Tuesday, April 8, 2008

vingança no jardim das bestas

Extenuado pela felicidade dos últimos dias, entreguei-me ao sono no final da tarde, não sem antes me debater, inclusivamente a mim mesmo.
Acordei com um sussurro doce. Era a tristeza.
Tinha-lhe andado a fugir durante todo o dia, sentindo-a no meu encalço de tempos a tempos. Percorri estradas, vi cidades, perdi-me, gastei até algum dinheiro em nada mais do que umas roupas (método que me tinham vendido como infalível), mas havia que admitir a verdade: tinha sido apanhado, finalmente.
Levou-me pela mão para sua casa.
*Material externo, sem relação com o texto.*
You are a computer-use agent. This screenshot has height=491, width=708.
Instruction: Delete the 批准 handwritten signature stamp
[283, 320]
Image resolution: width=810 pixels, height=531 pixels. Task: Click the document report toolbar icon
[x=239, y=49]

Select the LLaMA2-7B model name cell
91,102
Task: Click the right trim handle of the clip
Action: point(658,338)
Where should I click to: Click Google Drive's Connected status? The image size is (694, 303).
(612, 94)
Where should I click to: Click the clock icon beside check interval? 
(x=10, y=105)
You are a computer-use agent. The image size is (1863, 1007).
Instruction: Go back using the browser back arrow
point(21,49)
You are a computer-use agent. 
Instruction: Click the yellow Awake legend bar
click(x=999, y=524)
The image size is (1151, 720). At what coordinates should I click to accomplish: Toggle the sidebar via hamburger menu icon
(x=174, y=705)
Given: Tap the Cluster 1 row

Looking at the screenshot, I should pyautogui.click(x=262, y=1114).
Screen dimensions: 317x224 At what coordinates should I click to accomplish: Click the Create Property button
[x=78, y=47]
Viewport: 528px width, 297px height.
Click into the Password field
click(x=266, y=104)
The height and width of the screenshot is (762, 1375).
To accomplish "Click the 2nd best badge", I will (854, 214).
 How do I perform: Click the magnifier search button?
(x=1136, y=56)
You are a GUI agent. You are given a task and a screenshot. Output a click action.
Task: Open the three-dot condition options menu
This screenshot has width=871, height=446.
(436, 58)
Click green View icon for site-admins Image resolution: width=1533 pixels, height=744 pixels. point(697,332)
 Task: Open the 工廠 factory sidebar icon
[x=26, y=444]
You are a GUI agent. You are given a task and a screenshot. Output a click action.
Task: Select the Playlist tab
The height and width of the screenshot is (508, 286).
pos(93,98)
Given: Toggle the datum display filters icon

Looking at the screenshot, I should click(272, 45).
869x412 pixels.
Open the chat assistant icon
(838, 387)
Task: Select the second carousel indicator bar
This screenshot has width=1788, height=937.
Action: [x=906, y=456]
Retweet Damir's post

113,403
Mostrou-me todas as divisões com um tom neutro nos gestos, a voz silenciosa. Vinha-me à cabeça a expressão francesa que resume a confrontação com a coisa já vista. Tudo aquilo me era conhecido, como se tivesse peças iguais na minha própria casa, ou talvez ainda mais perto.
Quando terminámos o segundo andar, fiz-lhe o meu pedido, ao qual a tristeza acedeu servilmente, como a uma ordem:
- Mostra-me a cave.
Descemos as escadas, as mesmas que na minha memória sempre ficaram marcadas como "as escadas de qualquer cave imaginada" (a minha imaginação plagia-me muitas vezes as recordações).
O espaço não tinha mais luz que penumbra, as formas não eram mais que ténues. Era uma enorme sala rectangular, dividida ao meio por uma recta de luz muito definida, entre duas portas exactamente uma à frente da outra. Sentia-me como num enorme museu, uma gigantesca colecção privada de coisas nunca vistas, nunca mostradas, nunca perguntadas.
Ao fundo, de um dos lados, senti a presença colossal do Medo, o seu resfolgar ávido a adivinhar-se numa massa de ar quente que ia e vinha. Mais próxima estava uma grande pedra fria, ligeiramente mais baixa do que eu. Tinha contornos mutantes, um rosto liso como uma lápide, e segurava nas mãos um tabuleiro de jogo.
Do lado oposto da sala, tão grande e invisível quanto o Medo estava a Solidão. Percebia-lhe o corpo de prata nos reflexos escuros. Alimentavam-se da mais pálida luz. Do lado da Solidão também havia uma pedra, de tamanho idêntico ao da primeira. Encontrava-se mais próxima da luz do que a outra. Tinha cara mas não tinha coração, e numa das mãos segurava um saco de plástico vazio.
Foi ali no fio de luz que definia o corredor que mais uma vez me debati, agora indubitavelmente a mim mesmo.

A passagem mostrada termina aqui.